== Text section

Exim Off-by-one RCE: Exploiting CVE-2018-6789 with Fully Mitigations Bypassing

Overview

We reported an overflow vulnerability in the base64 decode function of Exim on 5 February, 2018, identified as CVE-2018-6789. This bug exists since the first commit of exim, hence ALL versions are affected. According to our research, it can be leveraged to gain Pre-auth Remote Code Execution and at least 400k servers are at risk. Patched version 4.90.1 is already released and we suggest to upgrade exim immediately.

Affected

All Exim versions below 4.90.1

Vulnerability Analysis

This is a calculation mistake of decode buffer length in b64decode function:
base64.c: 153 b64decode

b64decode(const uschar *code, uschar **ptr)
{
int x, y;
uschar *result = store_get(3*(Ustrlen(code)/4) + 1);

*ptr = result;
// perform decoding
}

As shown above, exim allocates a buffer of 3*(len/4)+1 bytes to store decoded base64 data. However, when the input is not a valid base64 string and the length is 4n+3, exim allocates 3n+1 but consumes 3n+2 bytes while decoding. This causes one byte heap overflow (aka off-by-one).
Generally, this bug is harmless because the memory overwritten is usually unused. However, this byte overwrites some critical data when the string fits some specific length. In addition, this byte is controllable, which makes exploitation more feasible.
Base64 decoding is such a fundamental function and therefore this bug can be triggered easily, causing remote code execution.

Exploitation

To estimate the severity of this bug, we developed an exploit targeting SMTP daemon of exim. The exploitation mechanism used to achieve pre-auth remote code execution is described in the following paragraphs. In order to leverage this one byte overflow, it is necessary to trick memory management mechanism. It is highly recommended to have basic knowledge of heap exploitation [ref] before reading this section.

We developed the exploit with:

Debian(stretch) and Ubuntu(zesty)
SMTP daemon of Exim4 package installed with apt-get (4.89/4.88)
Config enabled (uncommented in default config) CRAM-MD5 authenticator (any other authenticator using base64 also works)

====

** Goals **
1 - In the Exim vulnerability writeup, change "b64decode" to "base64_decode" and give the passage again. Begin at the words "We reported an" and stop after "uschar *code, uschar **ptr)".
2 - Write what comes next in the Exim vulnerability writeup, starting after its final line.

== Material

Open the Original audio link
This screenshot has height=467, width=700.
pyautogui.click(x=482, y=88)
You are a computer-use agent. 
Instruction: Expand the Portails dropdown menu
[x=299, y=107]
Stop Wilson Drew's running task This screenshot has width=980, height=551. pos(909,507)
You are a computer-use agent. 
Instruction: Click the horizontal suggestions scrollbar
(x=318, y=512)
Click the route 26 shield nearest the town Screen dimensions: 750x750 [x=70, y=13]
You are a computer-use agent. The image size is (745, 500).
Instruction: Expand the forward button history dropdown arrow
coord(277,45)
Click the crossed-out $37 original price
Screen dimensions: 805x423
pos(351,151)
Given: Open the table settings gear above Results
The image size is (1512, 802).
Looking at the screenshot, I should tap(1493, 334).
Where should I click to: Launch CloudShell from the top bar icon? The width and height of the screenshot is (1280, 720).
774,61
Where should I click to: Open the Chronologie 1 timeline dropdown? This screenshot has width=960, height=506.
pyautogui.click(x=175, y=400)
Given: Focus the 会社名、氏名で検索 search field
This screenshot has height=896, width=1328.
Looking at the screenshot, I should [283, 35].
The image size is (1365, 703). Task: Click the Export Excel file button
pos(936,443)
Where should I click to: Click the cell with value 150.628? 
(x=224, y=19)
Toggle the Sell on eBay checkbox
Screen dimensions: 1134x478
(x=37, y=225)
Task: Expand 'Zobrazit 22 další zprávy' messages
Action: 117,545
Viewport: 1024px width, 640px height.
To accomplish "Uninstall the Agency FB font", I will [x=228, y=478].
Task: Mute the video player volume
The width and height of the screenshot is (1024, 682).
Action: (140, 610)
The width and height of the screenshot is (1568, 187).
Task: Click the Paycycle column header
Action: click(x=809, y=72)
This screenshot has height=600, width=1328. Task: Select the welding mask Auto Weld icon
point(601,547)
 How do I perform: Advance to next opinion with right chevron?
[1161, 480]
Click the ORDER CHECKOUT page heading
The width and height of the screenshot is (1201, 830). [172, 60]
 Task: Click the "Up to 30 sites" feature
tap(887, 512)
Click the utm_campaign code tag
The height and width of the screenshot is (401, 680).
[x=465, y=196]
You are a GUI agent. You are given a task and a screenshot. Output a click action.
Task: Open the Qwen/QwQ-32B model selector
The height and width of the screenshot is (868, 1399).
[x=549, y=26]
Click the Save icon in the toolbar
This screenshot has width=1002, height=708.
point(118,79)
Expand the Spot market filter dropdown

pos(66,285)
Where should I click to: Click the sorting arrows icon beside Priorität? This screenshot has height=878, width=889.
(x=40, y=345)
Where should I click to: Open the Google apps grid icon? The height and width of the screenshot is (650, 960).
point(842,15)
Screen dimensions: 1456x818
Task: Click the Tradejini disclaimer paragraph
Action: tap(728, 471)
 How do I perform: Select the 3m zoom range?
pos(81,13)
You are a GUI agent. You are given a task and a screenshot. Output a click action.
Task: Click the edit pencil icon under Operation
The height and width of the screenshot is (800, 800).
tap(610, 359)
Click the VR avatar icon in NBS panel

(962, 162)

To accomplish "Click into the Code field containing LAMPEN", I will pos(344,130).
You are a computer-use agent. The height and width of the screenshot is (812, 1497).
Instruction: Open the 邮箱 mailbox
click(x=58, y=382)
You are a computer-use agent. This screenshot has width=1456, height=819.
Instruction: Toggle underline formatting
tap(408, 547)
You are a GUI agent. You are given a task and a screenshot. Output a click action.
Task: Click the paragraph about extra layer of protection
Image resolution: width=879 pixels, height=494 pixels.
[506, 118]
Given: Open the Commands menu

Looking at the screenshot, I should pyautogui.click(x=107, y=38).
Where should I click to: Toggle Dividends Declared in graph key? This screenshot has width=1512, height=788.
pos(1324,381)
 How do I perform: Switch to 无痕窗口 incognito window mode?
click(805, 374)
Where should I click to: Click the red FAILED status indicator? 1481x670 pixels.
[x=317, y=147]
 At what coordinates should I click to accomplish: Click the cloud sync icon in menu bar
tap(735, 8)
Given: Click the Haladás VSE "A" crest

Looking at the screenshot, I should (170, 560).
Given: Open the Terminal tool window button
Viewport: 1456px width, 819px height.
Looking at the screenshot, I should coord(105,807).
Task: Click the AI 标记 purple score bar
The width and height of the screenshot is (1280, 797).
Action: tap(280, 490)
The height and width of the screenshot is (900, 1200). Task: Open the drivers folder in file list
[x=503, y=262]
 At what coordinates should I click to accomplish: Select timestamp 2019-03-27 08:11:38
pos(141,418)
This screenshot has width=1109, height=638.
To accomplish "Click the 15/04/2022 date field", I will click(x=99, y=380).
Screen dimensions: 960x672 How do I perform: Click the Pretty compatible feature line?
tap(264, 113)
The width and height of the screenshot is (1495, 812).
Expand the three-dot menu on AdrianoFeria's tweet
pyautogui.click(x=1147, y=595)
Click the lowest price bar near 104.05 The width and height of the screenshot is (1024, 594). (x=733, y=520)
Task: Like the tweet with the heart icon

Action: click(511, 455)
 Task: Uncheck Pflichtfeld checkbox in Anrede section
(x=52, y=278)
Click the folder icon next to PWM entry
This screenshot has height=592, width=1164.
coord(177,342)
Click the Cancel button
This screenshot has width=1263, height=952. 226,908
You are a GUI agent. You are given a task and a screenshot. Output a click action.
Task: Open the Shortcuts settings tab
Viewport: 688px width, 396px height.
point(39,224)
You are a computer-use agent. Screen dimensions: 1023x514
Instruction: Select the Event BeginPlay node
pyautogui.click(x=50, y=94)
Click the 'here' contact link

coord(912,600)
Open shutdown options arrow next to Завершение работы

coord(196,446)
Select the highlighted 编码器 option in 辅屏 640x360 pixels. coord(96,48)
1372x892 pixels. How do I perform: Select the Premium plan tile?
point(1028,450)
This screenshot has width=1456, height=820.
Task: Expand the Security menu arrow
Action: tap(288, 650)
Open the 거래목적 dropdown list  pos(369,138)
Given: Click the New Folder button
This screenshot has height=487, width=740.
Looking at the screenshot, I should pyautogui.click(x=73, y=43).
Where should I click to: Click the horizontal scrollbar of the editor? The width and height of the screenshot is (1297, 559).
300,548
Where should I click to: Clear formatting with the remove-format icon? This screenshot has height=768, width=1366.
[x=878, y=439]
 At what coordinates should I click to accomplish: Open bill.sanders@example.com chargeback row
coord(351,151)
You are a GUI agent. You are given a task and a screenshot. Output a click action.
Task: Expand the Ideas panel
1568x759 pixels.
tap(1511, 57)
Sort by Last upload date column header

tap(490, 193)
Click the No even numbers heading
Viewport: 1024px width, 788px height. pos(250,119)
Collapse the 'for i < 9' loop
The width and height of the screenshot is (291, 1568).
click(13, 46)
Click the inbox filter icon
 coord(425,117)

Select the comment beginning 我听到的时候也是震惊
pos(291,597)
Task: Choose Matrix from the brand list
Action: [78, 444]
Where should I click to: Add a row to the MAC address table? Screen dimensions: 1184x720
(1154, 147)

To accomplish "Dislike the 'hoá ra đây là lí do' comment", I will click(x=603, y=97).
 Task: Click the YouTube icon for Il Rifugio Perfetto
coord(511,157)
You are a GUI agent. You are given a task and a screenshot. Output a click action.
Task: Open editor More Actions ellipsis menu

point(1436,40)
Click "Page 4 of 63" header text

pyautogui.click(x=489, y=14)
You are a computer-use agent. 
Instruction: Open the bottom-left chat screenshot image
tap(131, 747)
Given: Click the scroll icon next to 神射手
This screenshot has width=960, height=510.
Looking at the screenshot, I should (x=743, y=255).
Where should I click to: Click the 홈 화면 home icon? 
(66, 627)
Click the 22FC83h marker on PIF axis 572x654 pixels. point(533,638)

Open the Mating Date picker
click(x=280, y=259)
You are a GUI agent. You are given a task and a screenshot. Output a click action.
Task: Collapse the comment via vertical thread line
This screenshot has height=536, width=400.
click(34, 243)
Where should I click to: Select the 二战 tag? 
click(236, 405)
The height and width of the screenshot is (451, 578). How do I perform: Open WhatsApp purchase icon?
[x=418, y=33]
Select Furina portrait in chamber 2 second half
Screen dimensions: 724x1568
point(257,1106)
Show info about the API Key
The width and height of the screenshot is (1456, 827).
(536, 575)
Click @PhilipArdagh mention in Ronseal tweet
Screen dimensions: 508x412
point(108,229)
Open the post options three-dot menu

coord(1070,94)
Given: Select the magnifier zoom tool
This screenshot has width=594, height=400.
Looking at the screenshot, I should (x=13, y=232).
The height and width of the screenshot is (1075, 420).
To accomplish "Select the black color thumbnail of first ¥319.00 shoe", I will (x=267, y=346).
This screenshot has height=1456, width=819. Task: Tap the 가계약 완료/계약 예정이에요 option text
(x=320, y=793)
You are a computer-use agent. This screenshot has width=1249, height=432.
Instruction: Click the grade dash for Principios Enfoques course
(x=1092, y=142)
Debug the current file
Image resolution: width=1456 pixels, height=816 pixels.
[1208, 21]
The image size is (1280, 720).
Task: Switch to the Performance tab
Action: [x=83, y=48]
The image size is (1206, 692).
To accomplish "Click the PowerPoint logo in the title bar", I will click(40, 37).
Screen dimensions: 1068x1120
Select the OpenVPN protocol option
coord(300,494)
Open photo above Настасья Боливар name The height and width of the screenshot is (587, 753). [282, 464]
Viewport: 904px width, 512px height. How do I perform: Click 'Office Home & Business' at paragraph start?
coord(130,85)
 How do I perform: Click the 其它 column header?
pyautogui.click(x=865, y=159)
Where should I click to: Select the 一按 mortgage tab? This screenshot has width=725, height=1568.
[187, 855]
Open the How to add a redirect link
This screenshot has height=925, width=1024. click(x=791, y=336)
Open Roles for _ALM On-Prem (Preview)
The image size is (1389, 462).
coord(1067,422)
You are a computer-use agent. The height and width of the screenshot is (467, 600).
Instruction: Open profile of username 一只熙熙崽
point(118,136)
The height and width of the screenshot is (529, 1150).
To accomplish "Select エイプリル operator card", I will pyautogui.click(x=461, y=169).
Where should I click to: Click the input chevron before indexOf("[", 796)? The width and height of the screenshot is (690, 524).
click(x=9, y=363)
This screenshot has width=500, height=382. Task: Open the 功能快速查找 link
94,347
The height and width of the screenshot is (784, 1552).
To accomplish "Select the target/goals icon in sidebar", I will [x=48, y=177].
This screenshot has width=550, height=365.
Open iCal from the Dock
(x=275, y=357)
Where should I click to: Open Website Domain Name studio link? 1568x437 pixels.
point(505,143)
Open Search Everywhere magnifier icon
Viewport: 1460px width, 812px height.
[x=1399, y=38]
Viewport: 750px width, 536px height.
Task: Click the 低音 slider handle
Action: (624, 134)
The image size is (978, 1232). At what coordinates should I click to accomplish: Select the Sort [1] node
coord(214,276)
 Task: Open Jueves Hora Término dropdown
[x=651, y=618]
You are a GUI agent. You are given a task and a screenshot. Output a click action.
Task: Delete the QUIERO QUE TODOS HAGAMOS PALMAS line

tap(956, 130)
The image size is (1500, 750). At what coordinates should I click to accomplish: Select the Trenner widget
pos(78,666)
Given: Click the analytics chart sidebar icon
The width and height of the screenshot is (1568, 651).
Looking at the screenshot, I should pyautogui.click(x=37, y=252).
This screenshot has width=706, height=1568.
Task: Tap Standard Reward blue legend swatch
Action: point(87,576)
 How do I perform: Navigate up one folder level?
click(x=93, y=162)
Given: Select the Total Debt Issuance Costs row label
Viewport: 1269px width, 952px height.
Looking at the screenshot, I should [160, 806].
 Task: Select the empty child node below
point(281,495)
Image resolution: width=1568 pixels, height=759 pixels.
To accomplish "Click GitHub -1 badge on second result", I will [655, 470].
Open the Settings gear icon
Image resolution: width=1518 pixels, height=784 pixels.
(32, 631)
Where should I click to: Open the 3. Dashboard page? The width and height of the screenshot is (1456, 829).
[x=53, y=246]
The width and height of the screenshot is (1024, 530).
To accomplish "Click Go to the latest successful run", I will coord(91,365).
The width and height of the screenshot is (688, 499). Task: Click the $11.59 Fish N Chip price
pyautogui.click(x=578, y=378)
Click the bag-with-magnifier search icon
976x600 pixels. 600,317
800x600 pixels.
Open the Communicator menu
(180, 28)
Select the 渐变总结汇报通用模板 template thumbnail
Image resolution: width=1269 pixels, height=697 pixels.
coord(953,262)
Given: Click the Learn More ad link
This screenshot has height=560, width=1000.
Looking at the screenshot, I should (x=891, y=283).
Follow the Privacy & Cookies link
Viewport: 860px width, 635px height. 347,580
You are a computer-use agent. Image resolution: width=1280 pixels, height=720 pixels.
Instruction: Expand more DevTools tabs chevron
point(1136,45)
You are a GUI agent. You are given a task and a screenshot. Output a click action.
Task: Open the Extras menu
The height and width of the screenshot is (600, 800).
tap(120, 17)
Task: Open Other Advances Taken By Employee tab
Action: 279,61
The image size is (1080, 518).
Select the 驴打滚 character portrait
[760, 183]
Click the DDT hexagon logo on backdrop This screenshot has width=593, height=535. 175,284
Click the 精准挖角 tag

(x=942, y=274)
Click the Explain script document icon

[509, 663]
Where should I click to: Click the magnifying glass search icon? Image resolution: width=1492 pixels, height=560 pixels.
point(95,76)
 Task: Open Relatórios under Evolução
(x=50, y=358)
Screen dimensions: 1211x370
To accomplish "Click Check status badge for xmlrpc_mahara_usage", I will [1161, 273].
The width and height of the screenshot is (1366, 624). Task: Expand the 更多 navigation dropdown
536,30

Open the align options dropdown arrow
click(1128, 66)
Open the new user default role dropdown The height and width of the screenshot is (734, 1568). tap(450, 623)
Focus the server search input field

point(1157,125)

====

** Answers **
1 -
We reported an overflow vulnerability in the base64 decode function of Exim on 5 February, 2018, identified as CVE-2018-6789. This bug exists since the first commit of exim, hence ALL versions are affected. According to our research, it can be leveraged to gain Pre-auth Remote Code Execution and at least 400k servers are at risk. Patched version 4.90.1 is already released and we suggest to upgrade exim immediately.

Affected

All Exim versions below 4.90.1

Vulnerability Analysis

This is a calculation mistake of decode buffer length in base64_decode function:
base64.c: 153 base64_decode

base64_decode(const uschar *code, uschar **ptr)

2 -
Basic SMTP commands (EHLO, MAIL FROM/RCPT TO) and AUTH

Memory allocation

First, we review the source code and search for useful memory allocation. As we mentioned in the previous article, exim uses self-defined functions for dynamic allocation:

extern BOOL    store_extend_3(void *, int, int, const char *, int);  /* The */
extern void    store_free_3(void *, const char *, int);     /* value of the */
extern void   *store_get_3(int, const char *, int);         /* 2nd arg is   */
extern void   *store_get_perm_3(int, const char *, int);    /* __FILE__ in  */
extern void   *store_malloc_3(int, const char *, int);      /* every call,  */
extern void    store_release_3(void *, const char *, int);  /* so give its  */
extern void    store_reset_3(void *, const char *, int);    /* correct type */

Function store_free() and store_malloc() calls malloc() and free() of glibc directly. Glibc takes a slightly bigger (0x10 bytes) chunk and stores its metadata in the first 0x10 bytes (x86-64) on every allocation, and then returns the location of data. The following illustration describes structure of chunk:

Metadata includes size of previous chunk (the one exactly above in memory), size of current block and some flags. The first three bits of size are used to store flags. In this example, size of 0x81 implies current chunk is 0x80 bytes and the previous chunk is in use.
Most of released chunks used in exim are put into a doubly linked list called unsorted bin. Glibc maintains it according to the flags, and merges adjacent released chunks into a bigger chunk to avoid fragmentation. For every allocation request, glibc checks these chunks in an FIFO (first in, first-out) order and reuses the chunks.

For some performance issues, exim maintains its own linked list structure with store_get(), store_release(), store_extend() and store_reset().
architecture of storeblock
The main feature of storeblocks is that every block is at least 0x2000 bytes, which becomes a restriction to our exploitation. Note that a storeblock is also the data of a chunk. Therefore, if we look into the memory, it is like:

Here we list functions used to arrange heap data:

EHLO hostname
For each EHLO(or HELO) command, exim stores the pointer of hostname in sender_host_name.

store_free() old name
store_malloc() for new name

smtp_in.c: 1833 check_helo

  1839 /* Discard any previous helo name */
  1840
  1841 if (sender_helo_name != NULL)
  1842   {
  1843   store_free(sender_helo_name);
  1844   sender_helo_name = NULL;
  1845   }
  ...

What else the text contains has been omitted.